> AIM OF THE TASK: Write out the whole listing below word for word, but leave out the pictures.

> EXTRACTED DATA:

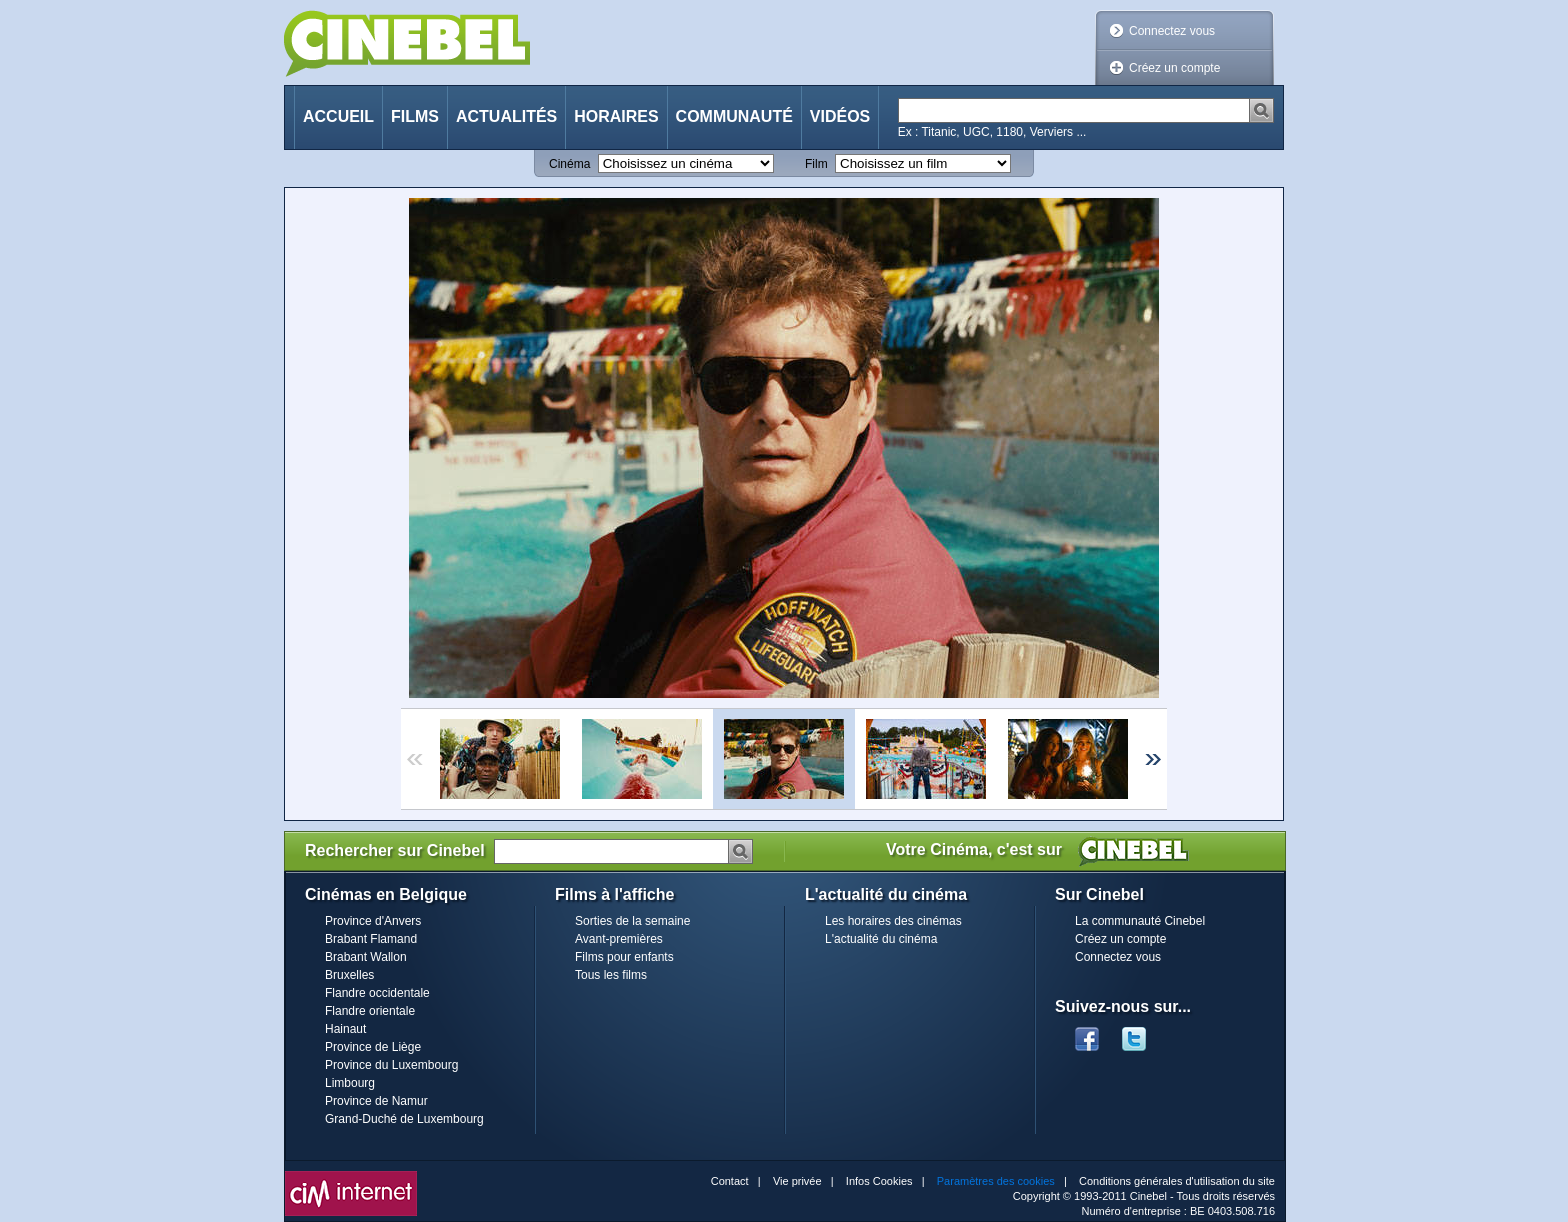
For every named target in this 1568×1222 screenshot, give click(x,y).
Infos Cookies (879, 1181)
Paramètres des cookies (996, 1181)
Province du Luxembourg (391, 1065)
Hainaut (345, 1029)
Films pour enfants (624, 957)
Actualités (506, 116)
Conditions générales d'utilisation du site (1177, 1181)
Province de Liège (373, 1047)
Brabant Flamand (371, 939)
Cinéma (569, 164)
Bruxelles (349, 975)
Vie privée (797, 1181)
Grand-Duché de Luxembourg (404, 1119)
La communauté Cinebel (1140, 921)
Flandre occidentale (377, 993)
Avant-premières (619, 939)
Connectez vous (1172, 31)
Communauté (734, 116)
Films (415, 116)
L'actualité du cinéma (881, 939)
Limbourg (350, 1083)
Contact (730, 1181)
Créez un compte (1174, 68)
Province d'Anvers (373, 921)
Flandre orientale (370, 1011)
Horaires (616, 116)
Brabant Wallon (366, 957)
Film (816, 164)
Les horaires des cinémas (893, 921)
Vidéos (840, 116)
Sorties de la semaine (632, 921)
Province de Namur (376, 1101)
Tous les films (611, 975)
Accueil (338, 116)
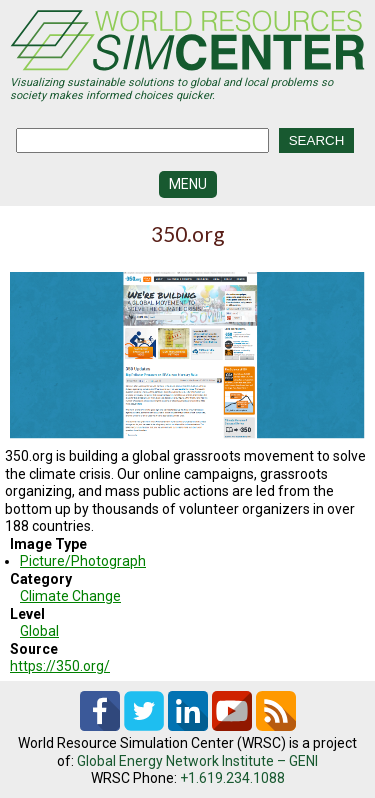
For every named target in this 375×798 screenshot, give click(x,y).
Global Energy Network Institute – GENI (197, 761)
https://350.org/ (60, 666)
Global (39, 631)
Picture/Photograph (83, 561)
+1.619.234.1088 (232, 778)
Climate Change (70, 596)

> RESPONSE FOR THIS EXERCISE:
For every named target in this 1568×1222 screenshot, give click(x,y).
Infos Cookies (879, 1181)
Paramètres des cookies (996, 1181)
Province du Luxembourg (391, 1065)
Hainaut (345, 1029)
Films pour enfants (624, 957)
Actualités (506, 116)
Conditions générales d'utilisation du site (1177, 1181)
Province de Liège (373, 1047)
Brabant Flamand (371, 939)
Cinéma (569, 164)
Bruxelles (349, 975)
Vie privée (797, 1181)
Grand-Duché de Luxembourg (404, 1119)
La communauté Cinebel (1140, 921)
Flandre occidentale (377, 993)
Avant-premières (619, 939)
Connectez vous (1172, 31)
Communauté (734, 116)
Films (415, 116)
L'actualité du cinéma (881, 939)
Limbourg (350, 1083)
Contact (730, 1181)
Créez un compte (1174, 68)
Province d'Anvers (373, 921)
Flandre orientale (370, 1011)
Horaires (616, 116)
Brabant Wallon (366, 957)
Film (816, 164)
Les horaires des cinémas (893, 921)
Vidéos (840, 116)
Sorties de la semaine (632, 921)
Province de Namur (376, 1101)
Tous les films (611, 975)
Accueil (338, 116)
For every named target in this 375×798 screenshot, give click(x,y).
Global Energy Network Institute – GENI (197, 761)
https://350.org/ (60, 666)
Global (39, 631)
Picture/Photograph (83, 561)
+1.619.234.1088 (232, 778)
Climate Change (70, 596)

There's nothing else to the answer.